What is there to say about the violent, deadly events over the last week and the last month? We are allowing hate and fear to triumph over love and respect, and we must find a way to reach common ground, or our existence, as individuals and as a nation, will remain in jeopardy.
I think about the way my mom was raised, imperfect yet with a strong, unwavering core of human decency. My mother was raised on a farm in rural Tennessee during the 1940s and 1950s. Racism, Jim Crow laws and the KKK were all thriving. My mother’s family referred to Brazil nuts that they received in their Christmas stockings as “n-word toes.” It was not said with hatred, it was the standard nickname used in those parts, but it illustrates just how comfortable the locals were with using racist slurs.
Yet my mother’s hometown of Newport also had a black doctor, Dr. Dennis Branch. He became well-known enough that he was on “This is Your Life” and had his obituary published in the New York Times. According to the local newspaper, a documentary is in the works. My mother’s family loved and respected Dr. Branch. He made house calls and was kind to the children when they were ill, unlike some of the older, crotchety white doctors. He even accepted produce in lieu of cash for some families.
When my mother was grown and working in Memphis, she encountered her first direct act of racism. My mother was at a diner having a meal when a black woman came in and set at the counter a few seats down from my mother. The waitress saw her, but blatantly ignored her. She served the white patrons who came in after the black woman. My mother watched this unfold and overheard the waitress tell a customer, “We don’t serve those kind here.”
My mother paid for her food and abruptly left, never to return. When she recounted the story, she often wondered how long that black woman set at the counter, waiting to be served. It bothered my mother, that the woman had not been treated with common decency.
Over the years, I have thought a lot about that woman as well.
So my mother may not have walked in civil rights marches, she may not have been the most vocal person when it came to civil rights, but her small action made a big impression on me.
If we all did our small part, make the choice of human decency when it matters in our daily lives, our world would be a better place.
2 responses to “Taking a stand in your own way”
Over this past Christmas when I got to spend the holiday with my cousins for the first time in so long (since moving back), they talked about those Brazilian nuts and what they used to be called. I had no idea.

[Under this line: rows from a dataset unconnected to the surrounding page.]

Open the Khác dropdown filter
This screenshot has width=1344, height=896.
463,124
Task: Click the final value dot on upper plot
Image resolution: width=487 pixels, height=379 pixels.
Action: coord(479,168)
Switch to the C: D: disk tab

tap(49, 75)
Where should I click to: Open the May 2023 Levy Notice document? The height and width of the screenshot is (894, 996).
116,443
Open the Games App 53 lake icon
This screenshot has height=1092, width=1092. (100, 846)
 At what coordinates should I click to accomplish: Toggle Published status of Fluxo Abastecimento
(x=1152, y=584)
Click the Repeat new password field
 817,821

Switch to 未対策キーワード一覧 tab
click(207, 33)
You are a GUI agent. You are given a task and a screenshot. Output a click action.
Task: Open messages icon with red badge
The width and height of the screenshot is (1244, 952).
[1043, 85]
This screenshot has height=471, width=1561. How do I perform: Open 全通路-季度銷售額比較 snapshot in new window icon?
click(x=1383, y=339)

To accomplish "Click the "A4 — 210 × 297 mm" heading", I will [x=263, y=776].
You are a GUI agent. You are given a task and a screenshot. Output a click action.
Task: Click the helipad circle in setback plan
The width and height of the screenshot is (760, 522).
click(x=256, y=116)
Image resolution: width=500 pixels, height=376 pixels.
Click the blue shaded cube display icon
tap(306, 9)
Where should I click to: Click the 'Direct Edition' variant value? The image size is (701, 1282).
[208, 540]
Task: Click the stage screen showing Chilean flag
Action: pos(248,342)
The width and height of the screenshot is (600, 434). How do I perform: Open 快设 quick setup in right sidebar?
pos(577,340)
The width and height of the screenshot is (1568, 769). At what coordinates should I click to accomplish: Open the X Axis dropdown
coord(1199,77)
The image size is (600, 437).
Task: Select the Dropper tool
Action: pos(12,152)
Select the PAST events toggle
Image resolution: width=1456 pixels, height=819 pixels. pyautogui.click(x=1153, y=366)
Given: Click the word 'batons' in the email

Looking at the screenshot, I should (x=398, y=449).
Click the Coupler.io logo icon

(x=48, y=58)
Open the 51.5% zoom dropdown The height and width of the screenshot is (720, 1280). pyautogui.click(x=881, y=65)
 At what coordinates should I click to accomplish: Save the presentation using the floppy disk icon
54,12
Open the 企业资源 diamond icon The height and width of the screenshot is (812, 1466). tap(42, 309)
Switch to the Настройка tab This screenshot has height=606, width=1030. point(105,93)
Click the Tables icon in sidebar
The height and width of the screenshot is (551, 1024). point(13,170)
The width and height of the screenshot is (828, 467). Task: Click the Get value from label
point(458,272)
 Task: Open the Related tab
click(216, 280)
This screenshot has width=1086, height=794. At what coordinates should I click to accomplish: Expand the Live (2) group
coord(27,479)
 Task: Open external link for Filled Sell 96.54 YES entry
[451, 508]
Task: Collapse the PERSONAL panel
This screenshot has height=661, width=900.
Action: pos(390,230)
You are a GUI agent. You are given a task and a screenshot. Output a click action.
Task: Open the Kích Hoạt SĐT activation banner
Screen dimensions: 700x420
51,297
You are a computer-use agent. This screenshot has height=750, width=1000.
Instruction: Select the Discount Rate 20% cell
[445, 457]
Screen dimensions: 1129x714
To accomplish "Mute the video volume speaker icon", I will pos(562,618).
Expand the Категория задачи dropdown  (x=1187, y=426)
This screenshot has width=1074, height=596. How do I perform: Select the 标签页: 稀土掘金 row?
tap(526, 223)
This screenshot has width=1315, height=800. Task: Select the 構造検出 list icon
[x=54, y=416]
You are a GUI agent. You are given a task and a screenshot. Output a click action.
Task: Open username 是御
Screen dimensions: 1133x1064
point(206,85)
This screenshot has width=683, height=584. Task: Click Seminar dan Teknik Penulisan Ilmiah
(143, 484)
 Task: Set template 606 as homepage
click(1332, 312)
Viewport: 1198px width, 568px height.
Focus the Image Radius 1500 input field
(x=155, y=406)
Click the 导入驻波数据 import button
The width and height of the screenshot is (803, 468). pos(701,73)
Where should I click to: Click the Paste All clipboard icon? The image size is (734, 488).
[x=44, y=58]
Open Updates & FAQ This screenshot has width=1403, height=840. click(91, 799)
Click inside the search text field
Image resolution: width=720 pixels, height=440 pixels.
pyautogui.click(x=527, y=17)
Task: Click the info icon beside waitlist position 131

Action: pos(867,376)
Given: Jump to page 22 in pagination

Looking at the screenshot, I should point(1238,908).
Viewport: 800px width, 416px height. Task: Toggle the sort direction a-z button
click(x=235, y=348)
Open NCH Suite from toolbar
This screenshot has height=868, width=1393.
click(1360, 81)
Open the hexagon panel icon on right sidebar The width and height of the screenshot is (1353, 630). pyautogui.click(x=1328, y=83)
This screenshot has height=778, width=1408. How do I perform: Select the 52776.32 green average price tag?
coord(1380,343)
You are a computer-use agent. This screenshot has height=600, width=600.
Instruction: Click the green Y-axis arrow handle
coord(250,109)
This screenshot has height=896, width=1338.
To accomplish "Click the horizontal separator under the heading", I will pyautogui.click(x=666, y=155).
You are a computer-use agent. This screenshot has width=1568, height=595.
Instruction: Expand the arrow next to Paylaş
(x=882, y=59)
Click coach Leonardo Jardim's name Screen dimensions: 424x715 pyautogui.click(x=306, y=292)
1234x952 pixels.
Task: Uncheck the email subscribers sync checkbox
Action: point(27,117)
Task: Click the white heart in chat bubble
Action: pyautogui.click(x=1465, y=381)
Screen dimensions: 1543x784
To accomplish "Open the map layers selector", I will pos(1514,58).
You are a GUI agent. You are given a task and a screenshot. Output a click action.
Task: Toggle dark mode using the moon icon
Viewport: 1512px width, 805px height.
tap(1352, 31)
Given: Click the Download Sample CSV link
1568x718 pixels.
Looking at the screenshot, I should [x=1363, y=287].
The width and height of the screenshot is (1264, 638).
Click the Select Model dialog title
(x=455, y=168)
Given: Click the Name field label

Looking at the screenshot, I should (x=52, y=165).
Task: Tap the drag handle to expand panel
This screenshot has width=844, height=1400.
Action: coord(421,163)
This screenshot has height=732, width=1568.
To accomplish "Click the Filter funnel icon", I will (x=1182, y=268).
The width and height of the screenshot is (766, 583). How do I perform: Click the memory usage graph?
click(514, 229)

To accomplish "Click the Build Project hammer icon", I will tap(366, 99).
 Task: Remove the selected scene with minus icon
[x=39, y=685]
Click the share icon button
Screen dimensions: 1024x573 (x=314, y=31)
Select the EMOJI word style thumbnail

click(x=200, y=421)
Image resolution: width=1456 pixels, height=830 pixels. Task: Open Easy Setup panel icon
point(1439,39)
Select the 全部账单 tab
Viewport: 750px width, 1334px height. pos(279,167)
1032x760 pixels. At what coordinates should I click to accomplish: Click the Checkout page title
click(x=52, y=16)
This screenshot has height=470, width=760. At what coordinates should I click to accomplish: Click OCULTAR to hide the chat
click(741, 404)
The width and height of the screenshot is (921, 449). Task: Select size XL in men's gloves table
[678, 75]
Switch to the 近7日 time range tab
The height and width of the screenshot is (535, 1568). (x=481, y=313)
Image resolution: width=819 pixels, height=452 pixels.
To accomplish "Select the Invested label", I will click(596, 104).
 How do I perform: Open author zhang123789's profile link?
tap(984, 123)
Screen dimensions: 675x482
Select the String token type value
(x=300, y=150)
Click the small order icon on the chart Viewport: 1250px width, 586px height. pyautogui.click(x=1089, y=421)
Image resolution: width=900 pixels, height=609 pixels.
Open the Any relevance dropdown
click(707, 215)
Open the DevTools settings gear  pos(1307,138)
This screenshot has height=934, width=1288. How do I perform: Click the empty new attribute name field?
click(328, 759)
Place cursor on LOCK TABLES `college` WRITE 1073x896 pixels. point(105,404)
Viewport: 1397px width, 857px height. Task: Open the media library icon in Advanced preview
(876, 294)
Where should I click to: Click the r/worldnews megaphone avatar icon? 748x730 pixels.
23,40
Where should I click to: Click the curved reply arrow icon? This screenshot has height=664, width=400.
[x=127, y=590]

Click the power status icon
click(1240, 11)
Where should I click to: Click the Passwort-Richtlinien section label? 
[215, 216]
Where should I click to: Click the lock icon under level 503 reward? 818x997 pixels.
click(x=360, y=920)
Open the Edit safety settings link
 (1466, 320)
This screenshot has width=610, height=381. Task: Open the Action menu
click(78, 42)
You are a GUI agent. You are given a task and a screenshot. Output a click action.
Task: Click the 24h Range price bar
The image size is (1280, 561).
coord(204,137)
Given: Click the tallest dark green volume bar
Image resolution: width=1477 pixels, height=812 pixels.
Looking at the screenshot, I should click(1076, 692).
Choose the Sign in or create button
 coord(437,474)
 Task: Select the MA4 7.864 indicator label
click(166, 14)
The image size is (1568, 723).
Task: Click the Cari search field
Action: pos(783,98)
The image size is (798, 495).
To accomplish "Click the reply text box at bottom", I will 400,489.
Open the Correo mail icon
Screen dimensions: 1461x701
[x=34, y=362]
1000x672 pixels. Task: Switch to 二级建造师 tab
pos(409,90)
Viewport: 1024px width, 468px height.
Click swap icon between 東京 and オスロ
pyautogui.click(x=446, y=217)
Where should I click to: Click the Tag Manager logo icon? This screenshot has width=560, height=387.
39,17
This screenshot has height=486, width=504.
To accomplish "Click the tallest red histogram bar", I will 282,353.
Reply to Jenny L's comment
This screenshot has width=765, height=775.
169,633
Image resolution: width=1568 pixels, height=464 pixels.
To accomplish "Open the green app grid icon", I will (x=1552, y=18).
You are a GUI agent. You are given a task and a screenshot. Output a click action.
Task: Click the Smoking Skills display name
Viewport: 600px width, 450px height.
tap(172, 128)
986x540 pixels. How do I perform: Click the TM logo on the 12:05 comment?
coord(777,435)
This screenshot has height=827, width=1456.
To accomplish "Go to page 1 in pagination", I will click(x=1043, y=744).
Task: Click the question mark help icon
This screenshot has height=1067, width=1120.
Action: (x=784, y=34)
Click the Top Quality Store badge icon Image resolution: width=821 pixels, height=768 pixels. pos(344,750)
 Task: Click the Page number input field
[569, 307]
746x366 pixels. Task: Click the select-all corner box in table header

When I was a toddler, my dad owned a store in the part of town in Chicago during the riots in the 60’s. I’ve drafted many-a-blog to write regarding our experiences then, but haven’t had the courage to post them. I don’t want anyone to think I’m one way or the other. I’m for love and peace, but what I don’t understand is this constant cry of injustice. What your mom witnessed, and during our parents time, that was injustice. We have grown so much. Are there bad people out there still? Of course. There will always be evil individuals, but that doesn’t mean we label an entire nation or an entire body of 1st responders as unjust or evil. On a whole, we are a just and good nation.
Everyone is so on edge. Any little thing sparks fires. No one feels heard, understood or even loved. I get that. I’ve felt that way too. I wish I could fix it myself. I wish I had answers. Sigh.
Agree, these are tense times. The qualities that make America unique also pose challenges. It is something that has been brewing for awhile and there are no easy solutions.